Stored data:
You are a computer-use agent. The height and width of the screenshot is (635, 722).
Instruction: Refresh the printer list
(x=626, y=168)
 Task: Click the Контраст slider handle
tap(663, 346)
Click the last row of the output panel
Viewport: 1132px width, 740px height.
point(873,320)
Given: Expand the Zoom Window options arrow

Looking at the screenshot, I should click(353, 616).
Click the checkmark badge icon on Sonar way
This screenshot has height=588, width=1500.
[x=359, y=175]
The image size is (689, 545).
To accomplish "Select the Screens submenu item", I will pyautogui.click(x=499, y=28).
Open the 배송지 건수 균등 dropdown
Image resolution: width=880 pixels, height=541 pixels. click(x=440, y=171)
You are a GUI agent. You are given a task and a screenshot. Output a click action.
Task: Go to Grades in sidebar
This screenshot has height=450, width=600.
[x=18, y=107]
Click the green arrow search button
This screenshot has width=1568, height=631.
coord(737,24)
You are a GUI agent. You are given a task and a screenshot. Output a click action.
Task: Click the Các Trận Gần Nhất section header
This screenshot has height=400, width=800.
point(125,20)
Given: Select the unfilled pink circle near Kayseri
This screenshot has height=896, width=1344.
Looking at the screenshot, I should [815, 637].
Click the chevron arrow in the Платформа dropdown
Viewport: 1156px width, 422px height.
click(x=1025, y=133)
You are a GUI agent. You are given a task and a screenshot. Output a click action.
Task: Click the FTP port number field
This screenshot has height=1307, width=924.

Work to complete:
Transcribe the listing in full, line by line.

Written answer:
You are a computer-use agent. The height and width of the screenshot is (635, 722).
Instruction: Refresh the printer list
(x=626, y=168)
 Task: Click the Контраст slider handle
tap(663, 346)
Click the last row of the output panel
Viewport: 1132px width, 740px height.
point(873,320)
Given: Expand the Zoom Window options arrow

Looking at the screenshot, I should click(353, 616).
Click the checkmark badge icon on Sonar way
This screenshot has height=588, width=1500.
[x=359, y=175]
The image size is (689, 545).
To accomplish "Select the Screens submenu item", I will pyautogui.click(x=499, y=28).
Open the 배송지 건수 균등 dropdown
Image resolution: width=880 pixels, height=541 pixels. click(x=440, y=171)
You are a GUI agent. You are given a task and a screenshot. Output a click action.
Task: Go to Grades in sidebar
This screenshot has height=450, width=600.
[x=18, y=107]
Click the green arrow search button
This screenshot has width=1568, height=631.
coord(737,24)
You are a GUI agent. You are given a task and a screenshot. Output a click action.
Task: Click the Các Trận Gần Nhất section header
This screenshot has height=400, width=800.
point(125,20)
Given: Select the unfilled pink circle near Kayseri
This screenshot has height=896, width=1344.
Looking at the screenshot, I should [815, 637].
Click the chevron arrow in the Платформа dropdown
Viewport: 1156px width, 422px height.
click(x=1025, y=133)
You are a GUI agent. You are given a task and a screenshot. Output a click action.
Task: Click the FTP port number field
This screenshot has height=1307, width=924.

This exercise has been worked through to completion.